When I play, I don’t think. I do.
Which brings us, finally, to the most uncomfortable of questions: what does that say about me? And what does it say about the cultures I participate in?
I’ll note one thing it doesn’t say. It doesn’t give us license to dust off that old canard about violent video games, favorite scapegoat of the political right looking to explain away our country’s damning rash of mass shootings. Research does not support a causal link between video games and gun violence. And while I’d argue there’s more than sufficient warrant to understand gun violence as a symptom of a wider culture of fearmongering and “good-guy-with-gun” fantasizing, that’s not the point I want to make either. The lesson here is far more basic.
Video games—but not just video games—have normalized a particularly lethal relation to the body. Through the combined power of pleasure and repetition, some of our most dominant cultural narratives have reimagined the head not just as a target for violence but as the target for violence. And while, sure, a twentysomething pointlessly John-Wicking VR baddies is more or less harmless, the far more pressing concern is what happens when, by dint of habit, the cult of the headshot finds purchase in the world of flesh and bone. In the world of soldiering, for instance. Or of policing. Or even of civilian life.
Because remember: the headshot is not a problem to be worked through at the level of our conscious, rational minds. It’s a problem of instinct. And if Superhot taught me anything, it’s that the upsweep from torso to forehead comes far too naturally.
Ben DeVries (’15) graduated with degrees in literature and writing.

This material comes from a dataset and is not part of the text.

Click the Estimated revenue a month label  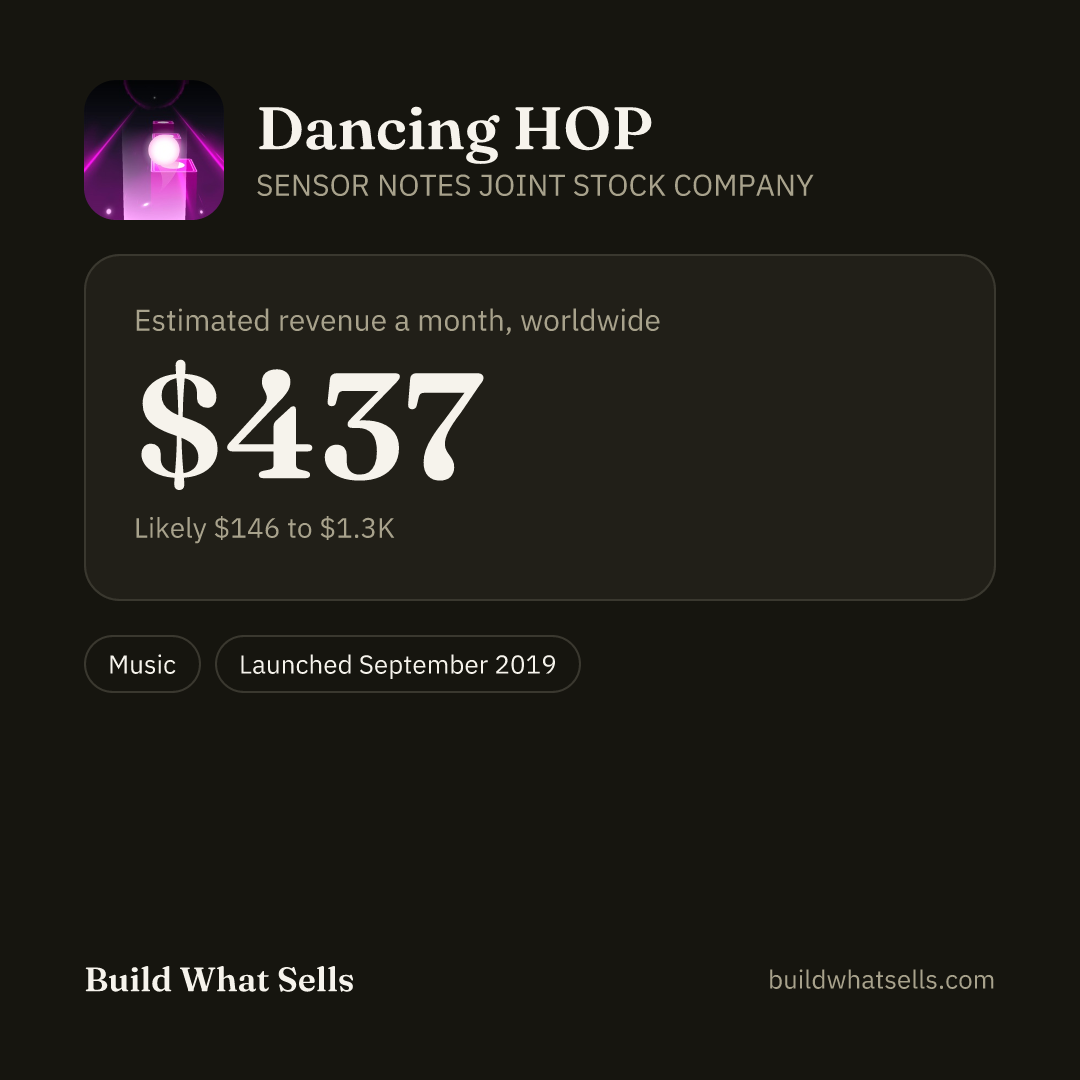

He and his wife Jes, a fellow Calvin grad, live in Champaign, Illinois, where Ben is looking to add some letters behind his name. On the academic off-seasons, he reads fantasy and works as a glorified “go-fer” at the Champaign Park District. He’s been known to make a mean deep-dish pizza.
You accurately detail why it is so important to modulate our habits. Repetition can be scary.
(Side note: you taught video games in class? And not any video game, but BREATH OF THE WILD? What a legend. I am super curious how exactly you went about that).